Assignment - Look through the entries below and report every line that has "Toggle".

Dataset content -
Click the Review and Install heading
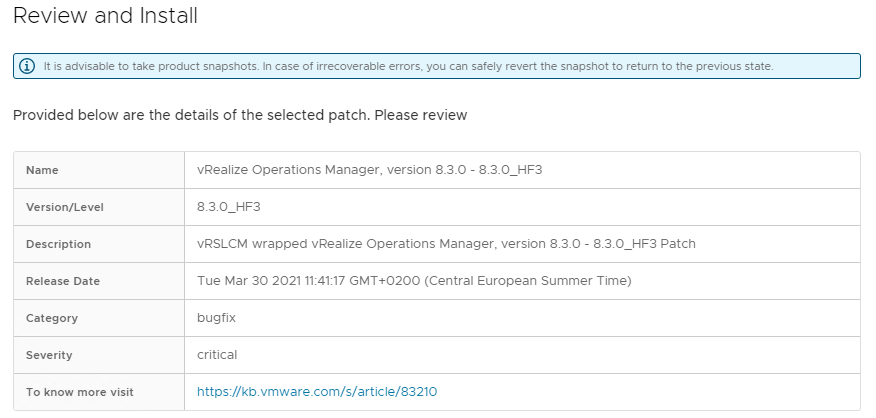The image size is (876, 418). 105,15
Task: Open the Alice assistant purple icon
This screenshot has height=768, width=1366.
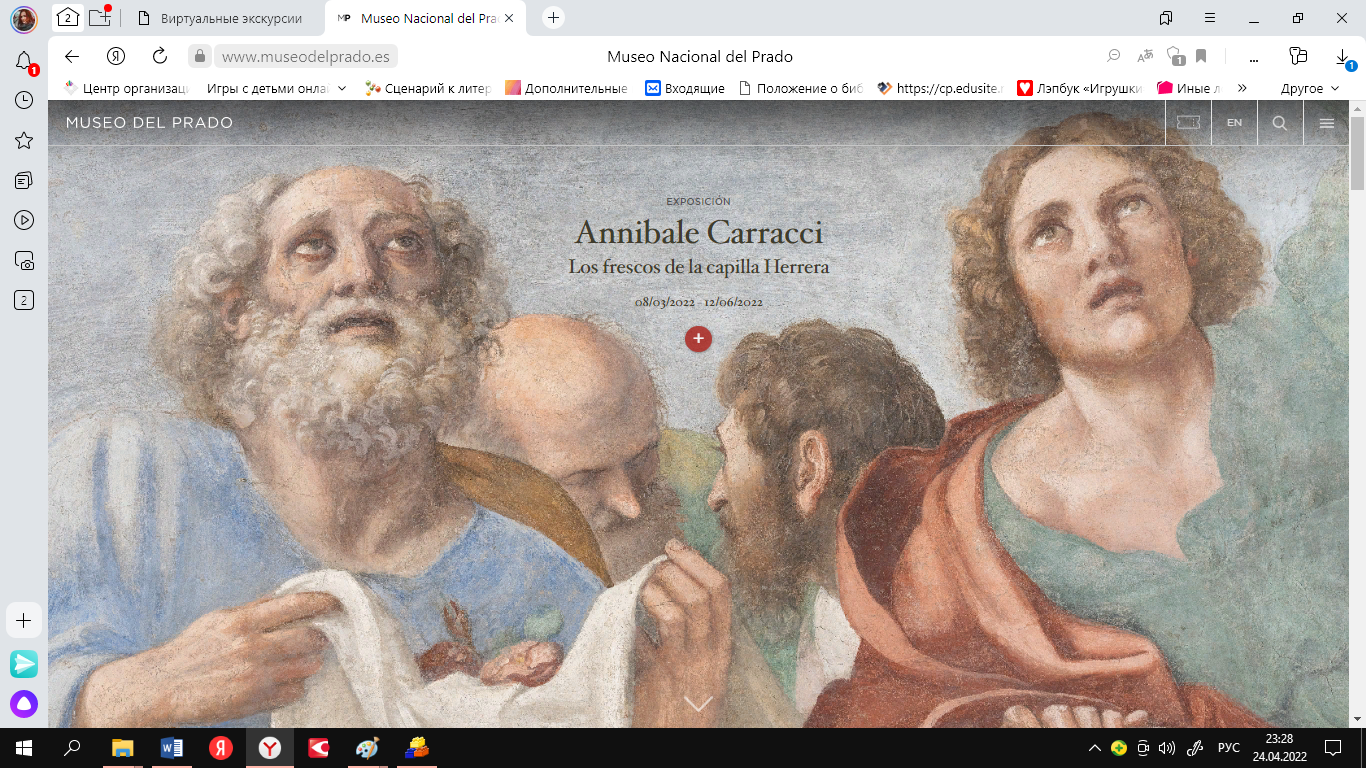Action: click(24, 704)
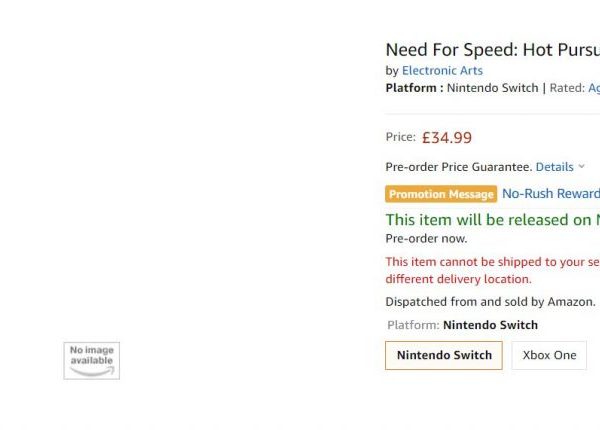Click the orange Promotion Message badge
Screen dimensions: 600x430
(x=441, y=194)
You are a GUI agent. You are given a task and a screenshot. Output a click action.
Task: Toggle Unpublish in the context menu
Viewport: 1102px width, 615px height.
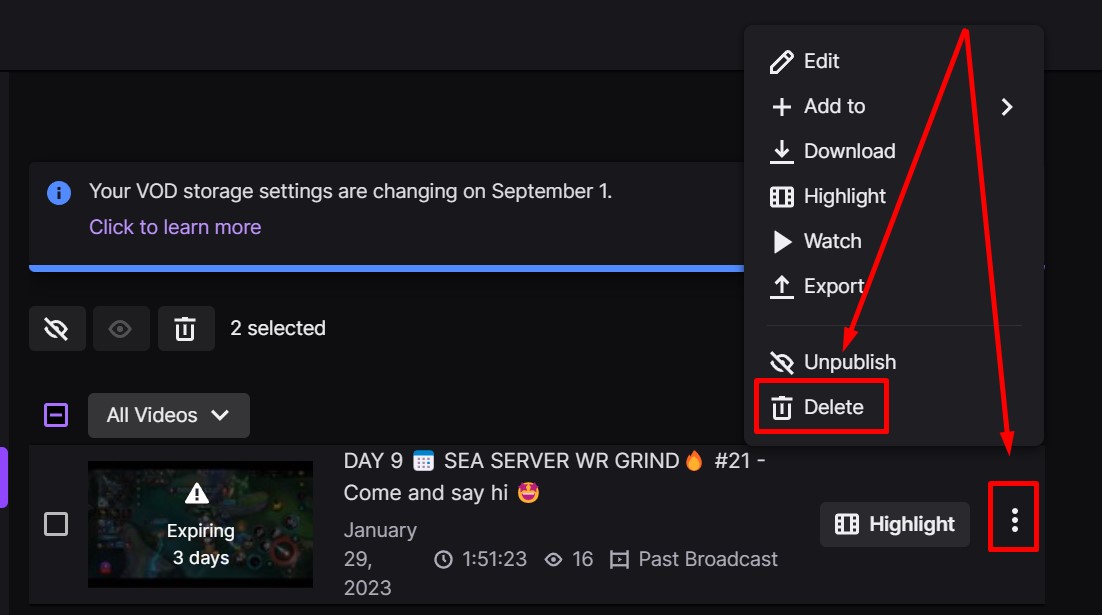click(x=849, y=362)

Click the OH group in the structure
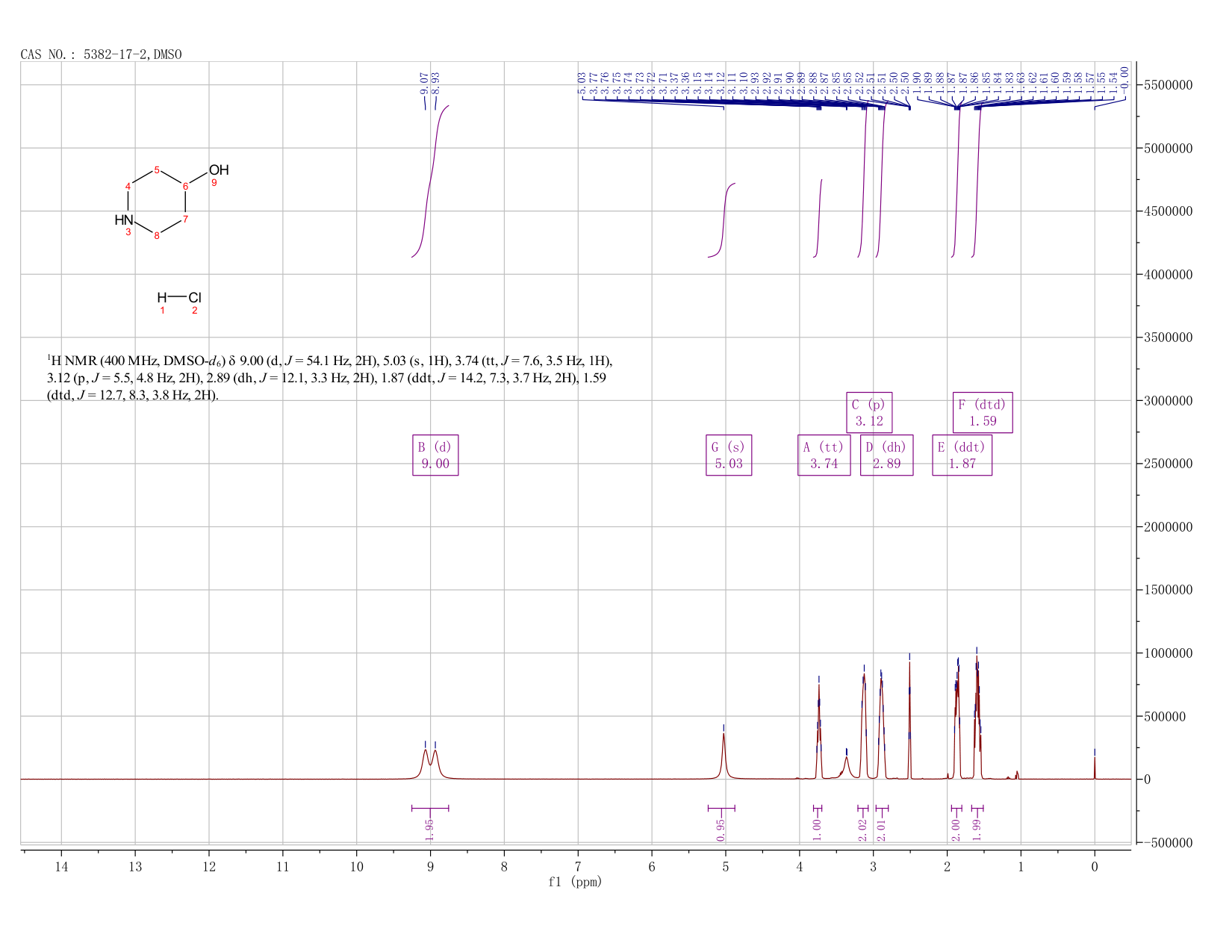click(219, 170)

==

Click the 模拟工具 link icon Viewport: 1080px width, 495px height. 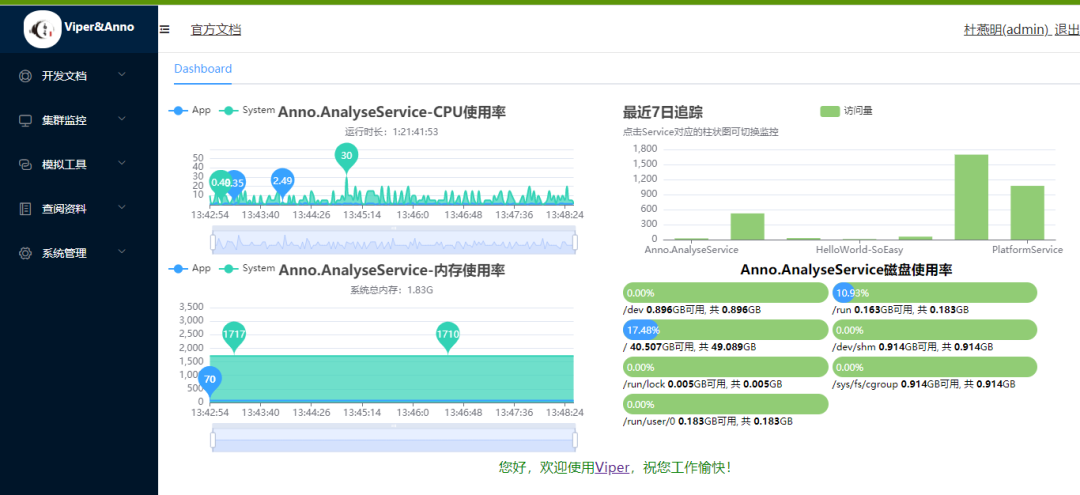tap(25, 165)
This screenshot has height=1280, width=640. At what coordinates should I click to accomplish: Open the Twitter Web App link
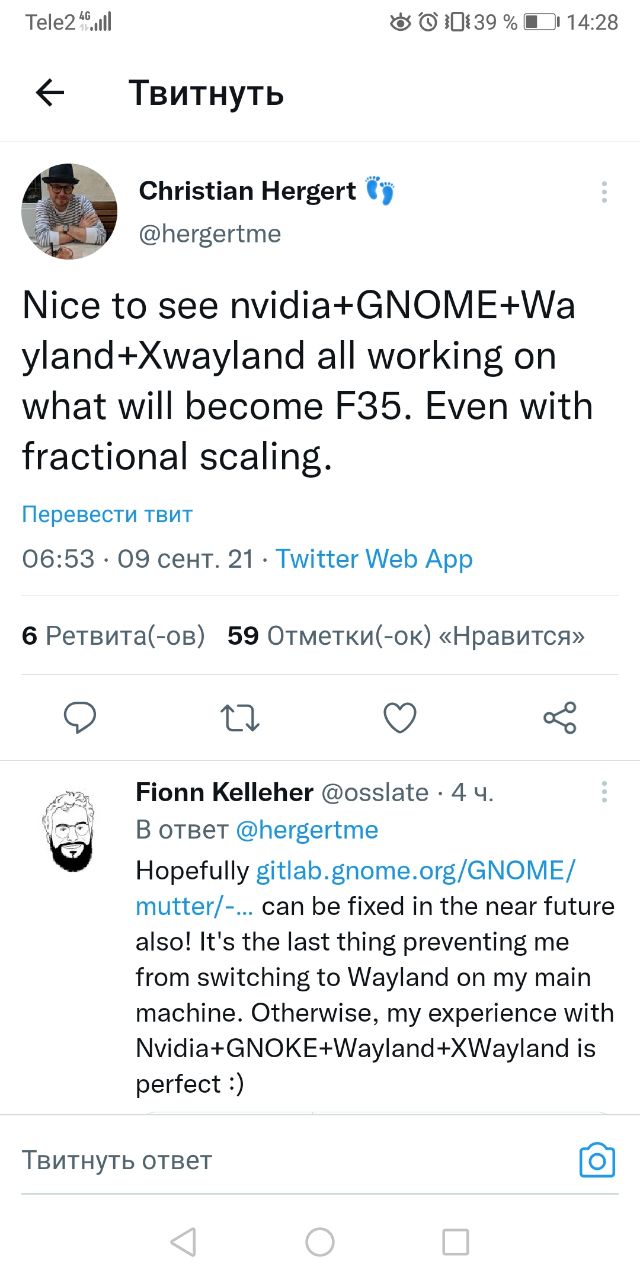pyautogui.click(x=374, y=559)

---

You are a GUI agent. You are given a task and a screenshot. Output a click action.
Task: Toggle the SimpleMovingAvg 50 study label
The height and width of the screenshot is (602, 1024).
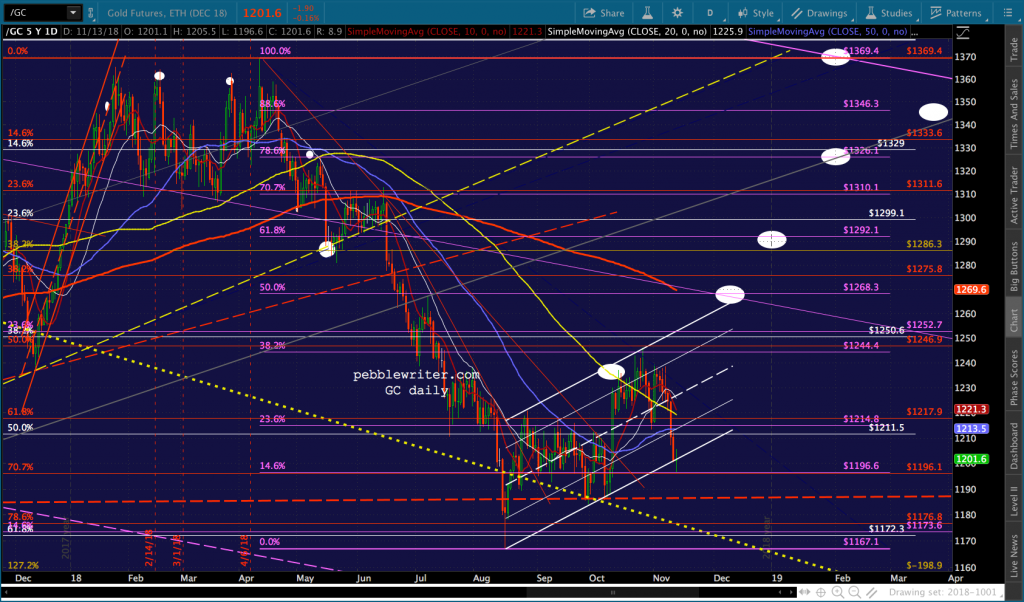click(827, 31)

Task response -
Task: Toggle Unpublish in the context menu
Task: Toggle the SimpleMovingAvg 50 study label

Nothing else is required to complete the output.